In his book, ‘The Element: How finding your passion changes everything”, Ken Robinson tells of a study of the Anlo Ewe people of south-eastern Ghana. When asked by the researcher how many senses they use, they thought that the question was bizarre: why would you need to count them? When the researcher listed the usual five that we in the West tend to recite – seeing, hearing, taste, smell and touch, the Anlo Ewe pointed out an omission. What about the most important one, they asked. The main one? Our sense of balance. (As Robinson points out, we take it for granted, but one unfortunate episode with alcohol can change your perspective on this. Literally.)

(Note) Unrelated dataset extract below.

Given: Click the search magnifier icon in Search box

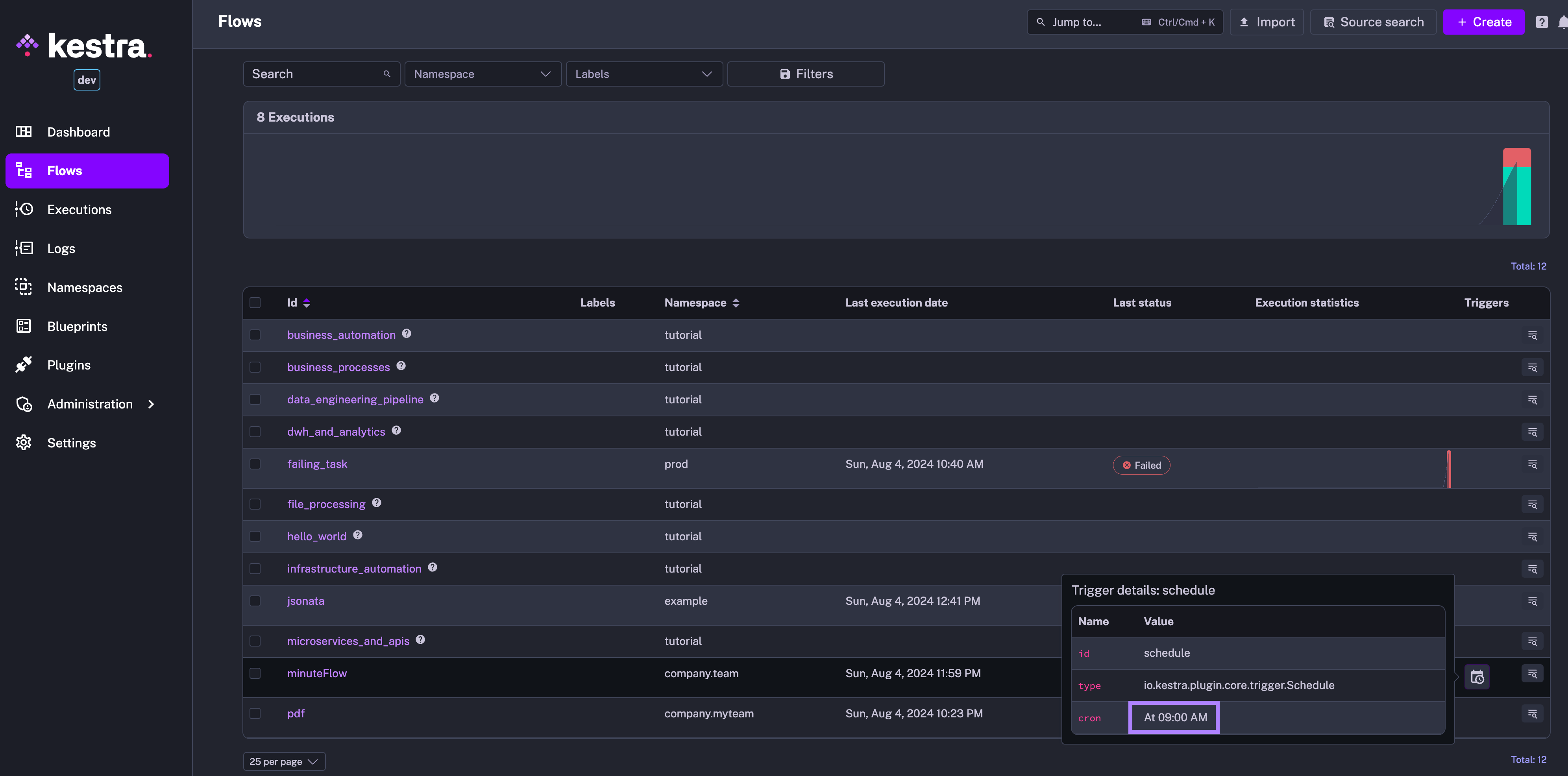Looking at the screenshot, I should [x=386, y=74].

The point that Robinson is making is that it’s often the taken-for-granted that we ignore when trying to identify our particular skills and strengths. And, if those skills and strengths don’t fall conveniently into the category of what happens to be valued by our education system, we can spend many formative years feeling like abysmal failures.
In the book, there are many stories of talented dancers, musicians, artists and gymnasts who didn’t fare so well in the narrow confines of tests of numerical and verbal reasoning – the gold standards of measuring intelligence. Robinson argues, along with Howard Gardner amongst others, that there are multiple intelligences.

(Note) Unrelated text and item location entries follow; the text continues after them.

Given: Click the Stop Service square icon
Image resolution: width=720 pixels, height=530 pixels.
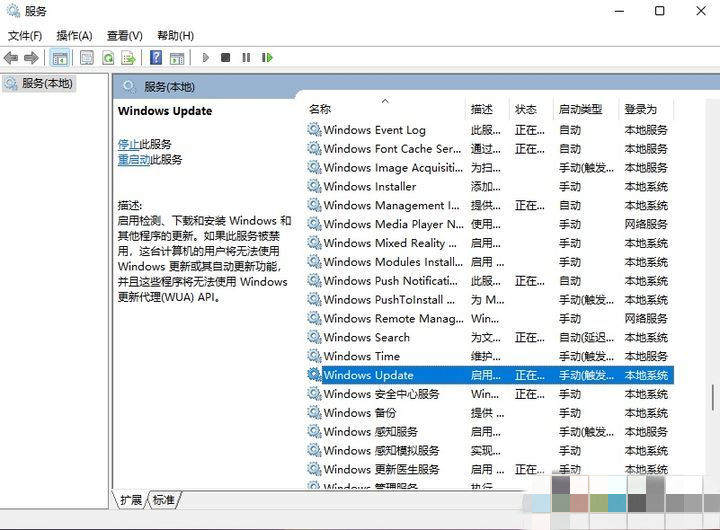Looking at the screenshot, I should coord(226,58).
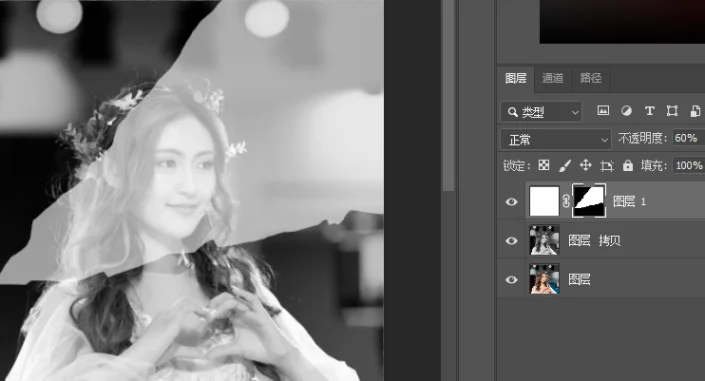Click the 不透明度 60% field
705x381 pixels.
pyautogui.click(x=688, y=138)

The book made me think of my son’s early experiences at school. At the age of six or seven, two significant things happened in his life: one was the discovery that he was mildly dyslexic. The other was his discovery of ice hockey. He was taken to watch a game. From that day, he knew that was what he wanted to do, and he started lessons. Suddenly he had found the right channel for his particular form of (physical) intelligence.
I rang him to ask if he had felt singled out or self-conscious about being taken out of lessons to have one-to-one tuition to develop strategies to handle the dyslexia. “No”, he told me, “it was quite nice to get out of boring lessons.”

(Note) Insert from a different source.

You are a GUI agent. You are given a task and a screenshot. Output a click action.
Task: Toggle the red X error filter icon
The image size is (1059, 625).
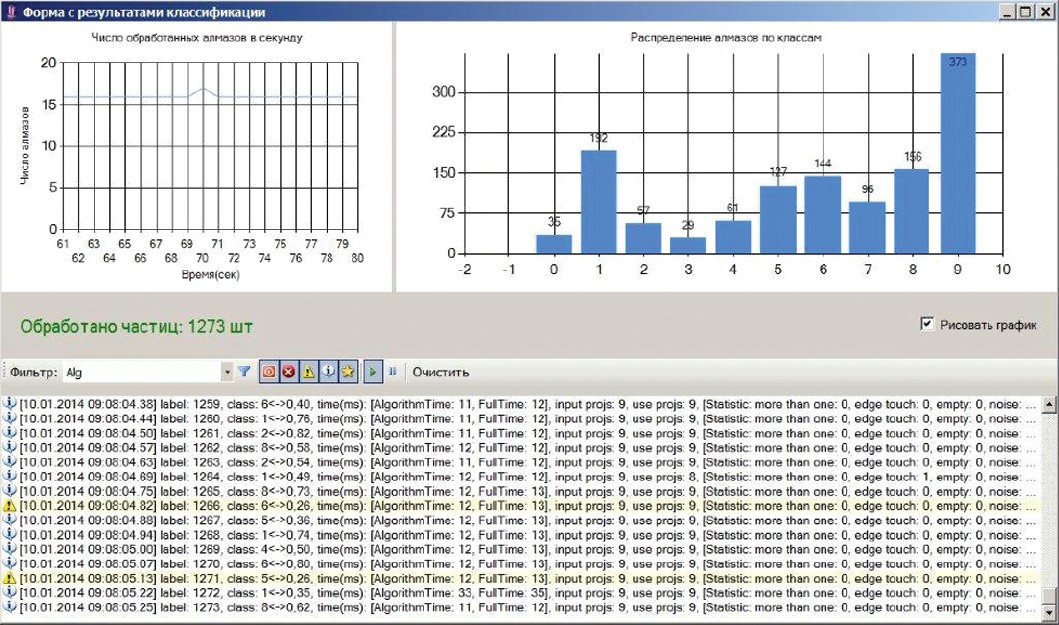288,372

I had to ring him because he’s currently in Switzerland. Playing ice hockey, as it happens and using that finely-tuned sense of balance (valued by the Anlo Ewe but not so much elsewhere). I think he’s lucky to have found the intersection between his natural talent and his passion. I just wonder how many people are putting up with jobs that bore them rigid because they haven’t yet found that crossing-point?